**Actions to take**
**A)** In the forum thread about high IOH temperature, which motherboard does the original poster own?
**B)** Reproduce word for word the stretch of the forum thread about high IOH temperature from "Any ideas?.... I" through "(May 10, 2009)".

**Excerpt**
# IOH High Temperature



## A_D (May 29, 2006)

Hi, i noticed in the bios that my IOH Temperature was high... Never really noticed until today. Did some research and found that this is related to the Northbridge HSF. I noticed when i opened the case that the fan on the heatsink was not moving. It was connected to the correct pins on the m/b. when i moved the fan slightly it started to spin. Seems as though something is kinda nudging it, maybe....im not sure, but couldnt see.

I have attached photos. Any ideas? Was thinking of sticking something to hold it in place....idk


----------



## oscer1 (Jan 27, 2010)

I would suggest taking it out and inspected it. Make sure it is installed correctly. If you have to start it by hand should replace it.


----------



## A_D (May 29, 2006)

Looked even further than this...seems to be contacting the cpu cooler mount.
Any ideas?.... I could remove the fan altogether but temps will still be high or get a new cpu heatsink? Anyone have this issue?


----------



## Tyree (May 10, 2009)

Is that Mobo a retail or prebuilt (HP-Dell-etc.) model?
If the fan needs a "nudge" to get it started it probably needs to be replaced.


----------



## A_D (May 29, 2006)

Tyree said:


> Is that Mobo a retail or prebuilt (HP-Dell-etc.) model?
> If the fan needs a "nudge" to get it started it probably needs to be replaced.


not a prebuilt (dell, HP, etc.)
its an Asus Rampage Extreme iii. i did a quick search on google. apparently im not the only one that has this issue. i did however manage to 'carefully' angle it away from the cpu cooler mount not too much, so it seems fine for now...lets hope it stays ok.
northbridge temps seem ok after 2hours.


----------



## A_D (May 29, 2006)

Removed 1graphics card.. Temps average 70 degrees c...is that a decent temp?


----------



## A_D (May 29, 2006)

**Raw data**
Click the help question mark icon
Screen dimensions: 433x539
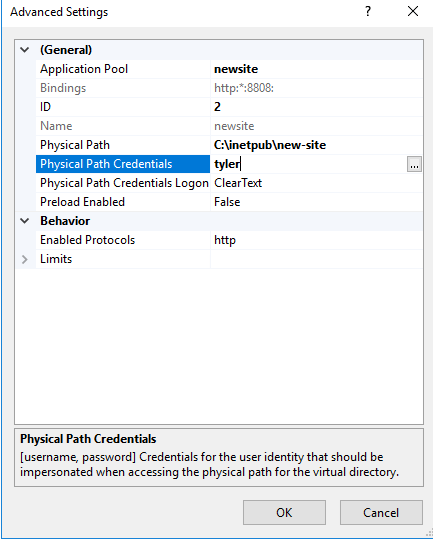click(368, 12)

**Task results**
**A)** An Asus Rampage Extreme iii.

**B)**
Any ideas?.... I could remove the fan altogether but temps will still be high or get a new cpu heatsink? Anyone have this issue?


----------



## Tyree (May 10, 2009)